Work to be completed
Please return all lines from the records below that include the string "agent".

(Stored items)
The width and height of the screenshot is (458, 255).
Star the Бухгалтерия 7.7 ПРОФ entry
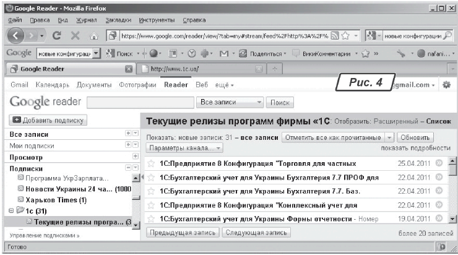pyautogui.click(x=150, y=178)
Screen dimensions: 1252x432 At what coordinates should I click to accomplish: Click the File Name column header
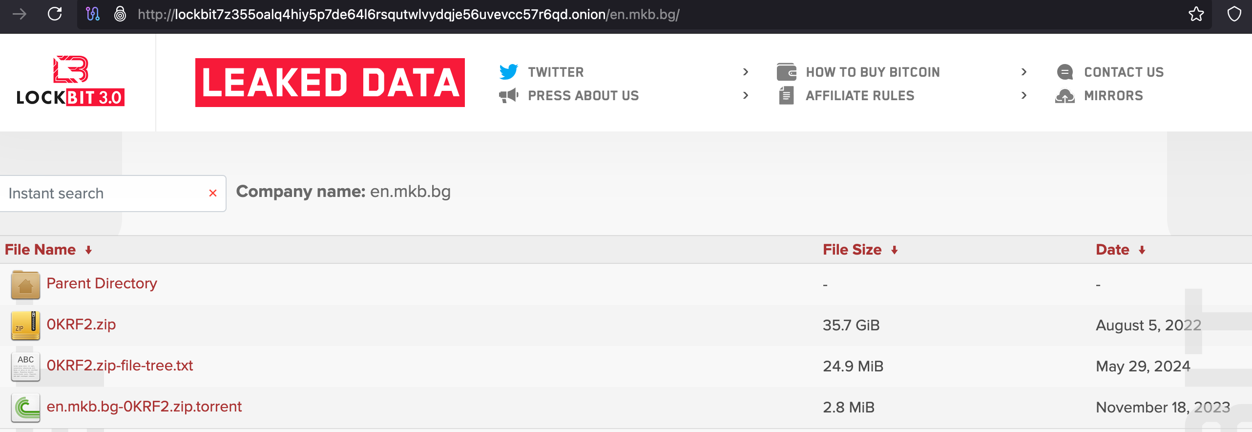(40, 250)
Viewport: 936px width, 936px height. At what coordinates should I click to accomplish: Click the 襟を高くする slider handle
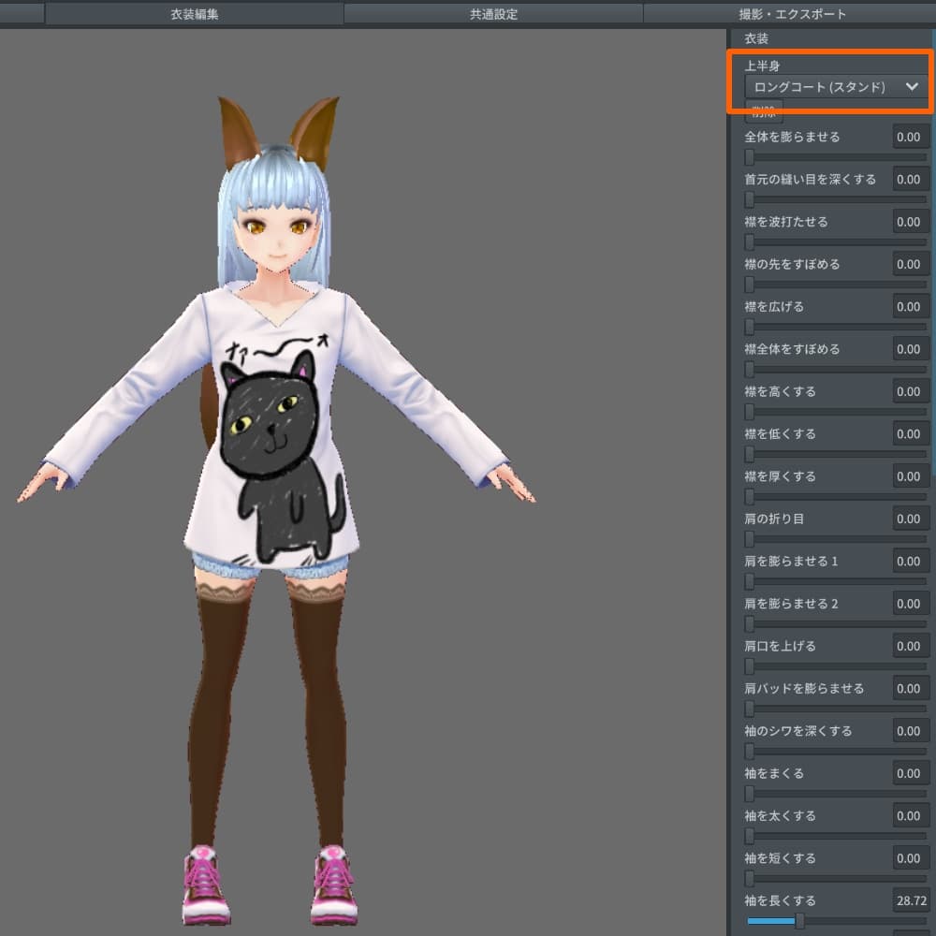pos(750,412)
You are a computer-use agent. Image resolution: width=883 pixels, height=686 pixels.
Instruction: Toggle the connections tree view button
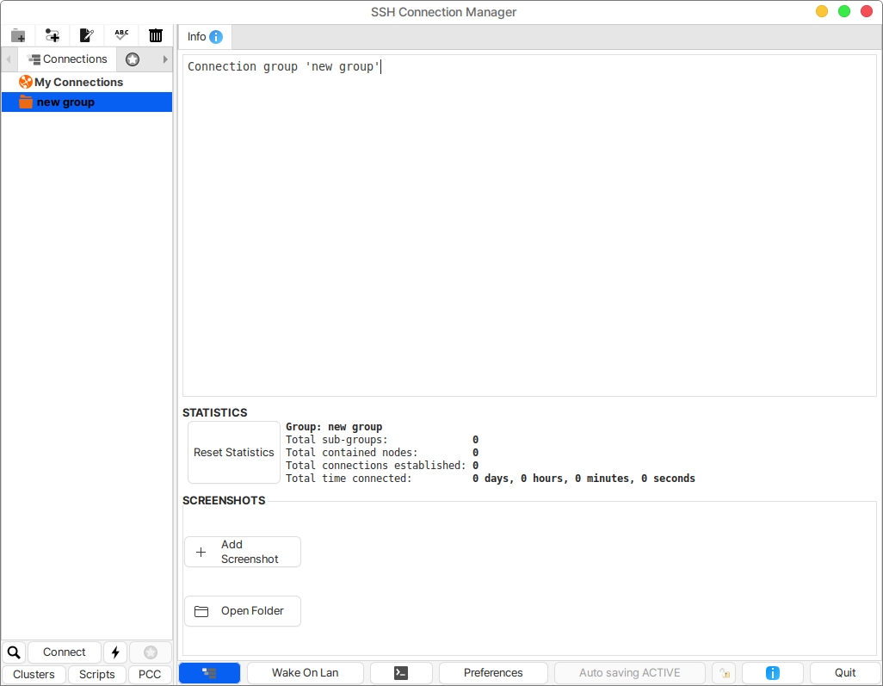click(x=209, y=673)
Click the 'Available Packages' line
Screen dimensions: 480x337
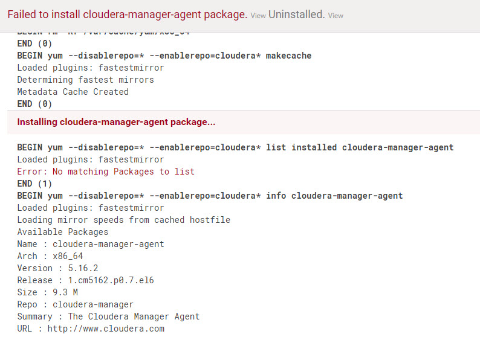[62, 232]
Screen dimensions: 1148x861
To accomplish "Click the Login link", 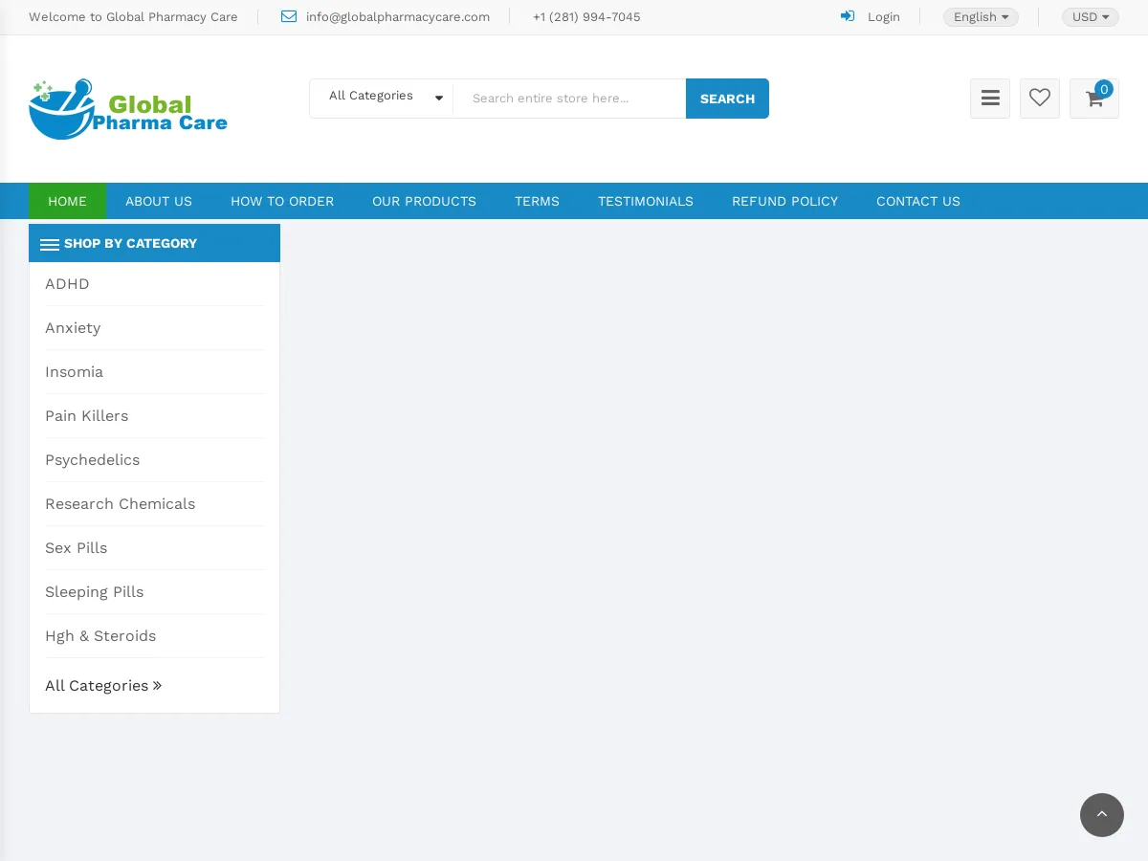I will tap(883, 16).
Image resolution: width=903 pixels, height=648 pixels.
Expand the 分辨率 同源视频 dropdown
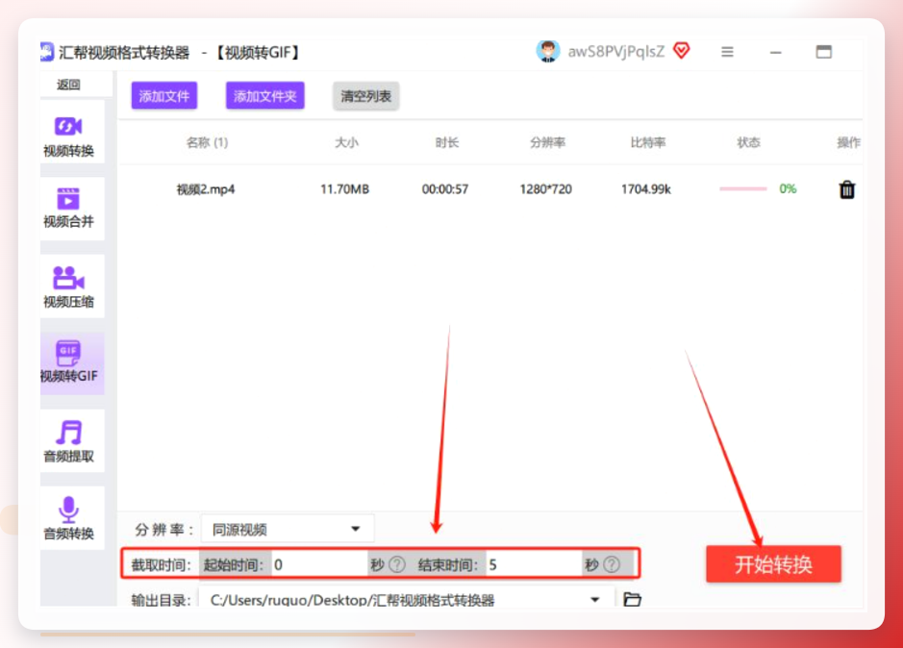click(288, 529)
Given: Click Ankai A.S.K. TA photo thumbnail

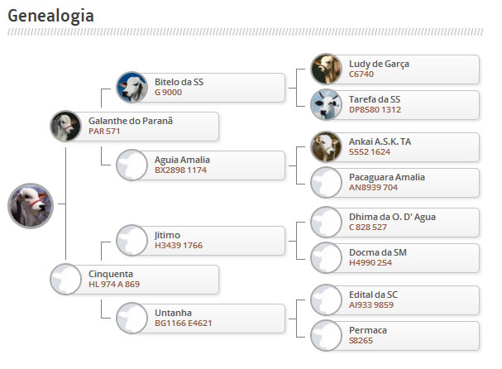Looking at the screenshot, I should pos(327,147).

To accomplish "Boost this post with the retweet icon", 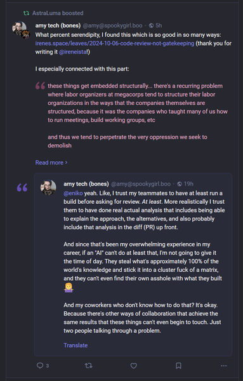I will [88, 365].
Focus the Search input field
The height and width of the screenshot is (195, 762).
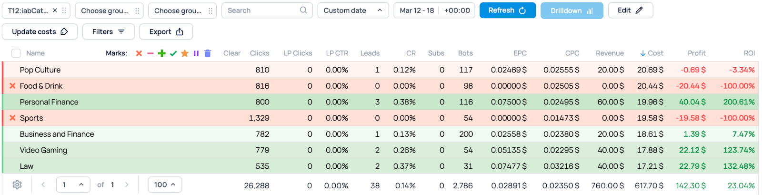(x=262, y=10)
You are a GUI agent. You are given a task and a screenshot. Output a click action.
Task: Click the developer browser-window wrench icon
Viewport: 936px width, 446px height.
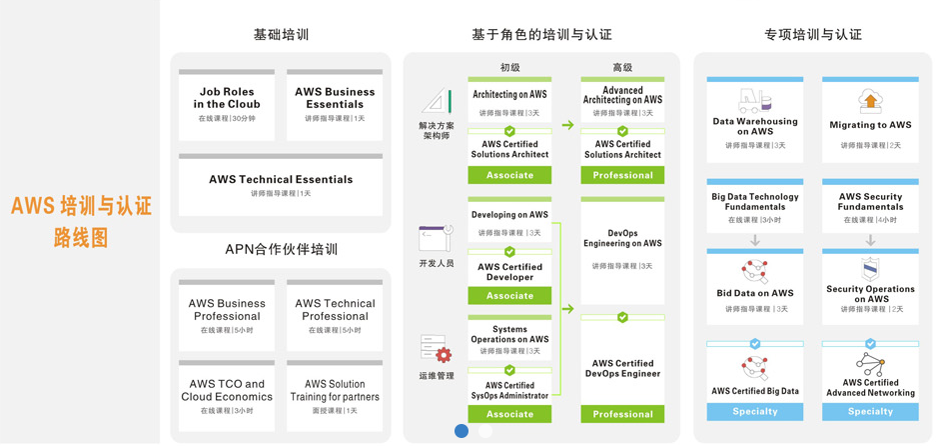click(x=436, y=238)
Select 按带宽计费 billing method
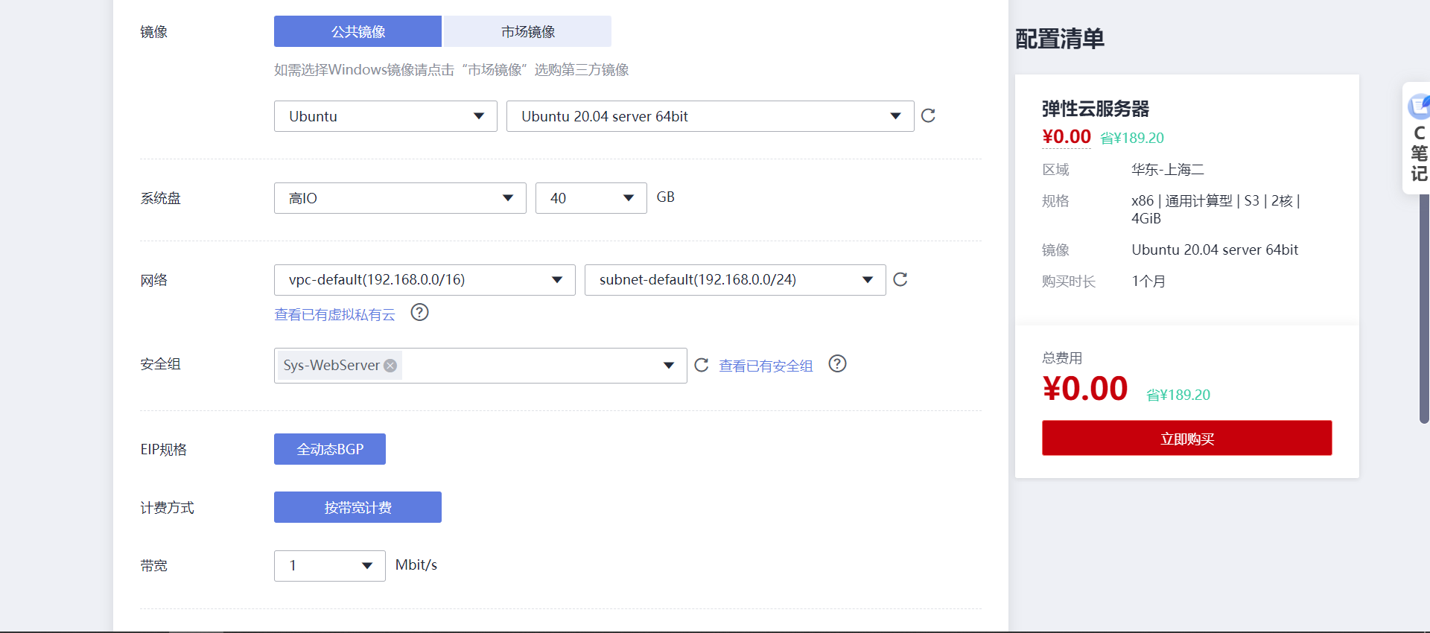Screen dimensions: 1430x633 coord(358,507)
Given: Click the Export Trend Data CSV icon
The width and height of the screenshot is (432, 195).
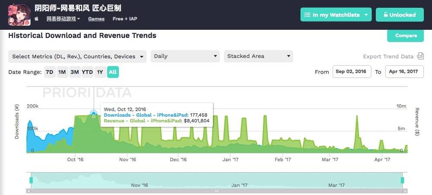Looking at the screenshot, I should coord(420,56).
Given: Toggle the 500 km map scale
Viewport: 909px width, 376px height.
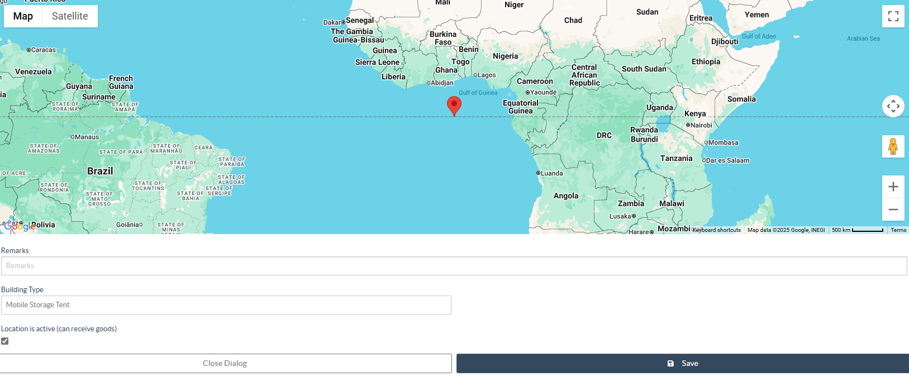Looking at the screenshot, I should 857,230.
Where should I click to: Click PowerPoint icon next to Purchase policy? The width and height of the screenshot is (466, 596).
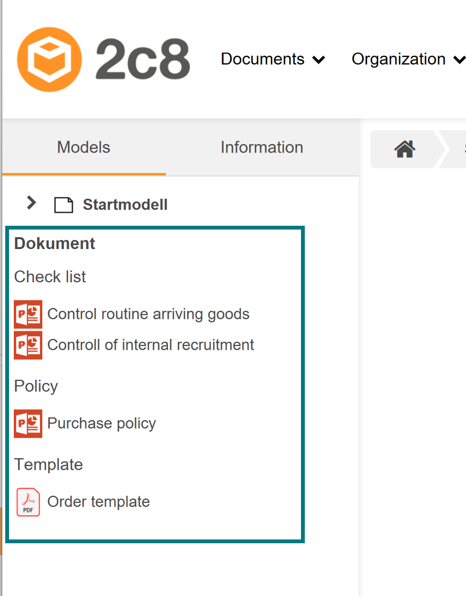(28, 423)
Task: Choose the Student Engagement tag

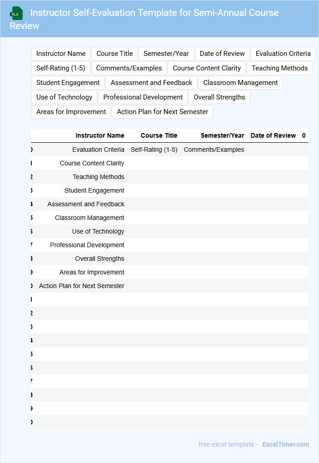Action: (68, 83)
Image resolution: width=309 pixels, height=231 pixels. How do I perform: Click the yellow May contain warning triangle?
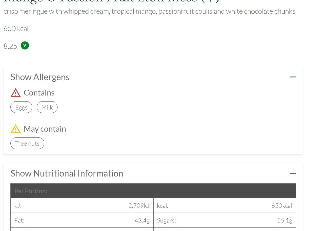tap(15, 129)
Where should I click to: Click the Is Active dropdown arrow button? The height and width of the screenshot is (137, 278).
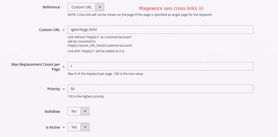point(85,127)
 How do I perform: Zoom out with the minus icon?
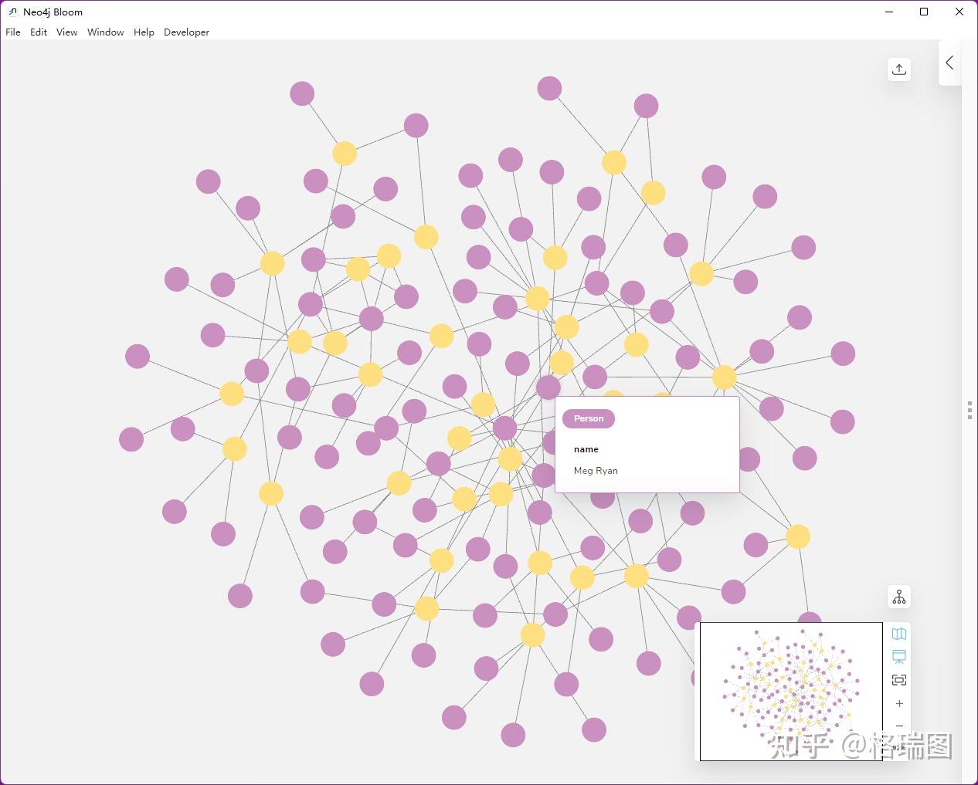[898, 726]
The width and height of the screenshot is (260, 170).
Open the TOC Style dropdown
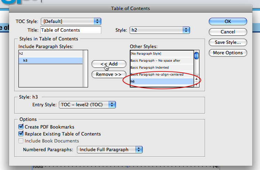pos(71,21)
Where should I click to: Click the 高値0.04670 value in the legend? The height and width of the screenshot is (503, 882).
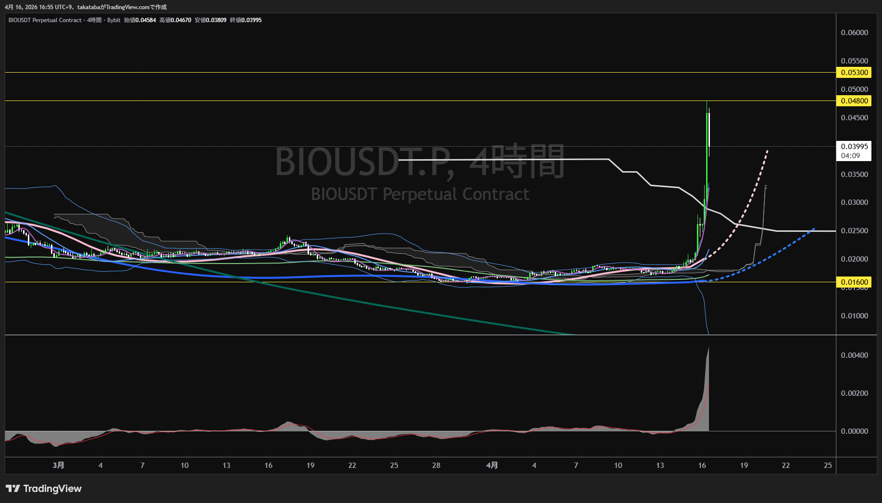click(x=175, y=20)
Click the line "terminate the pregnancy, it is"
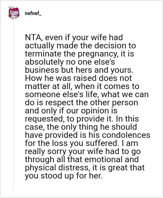 click(x=79, y=54)
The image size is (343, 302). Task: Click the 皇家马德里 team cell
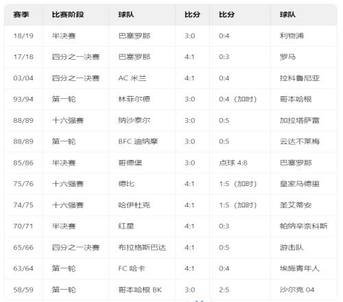click(300, 184)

Exercise answer
You are a computer-use agent. Image resolution: width=883 pixels, height=686 pixels.
You are a GUI agent. You are given a task and a screenshot. Output a click action.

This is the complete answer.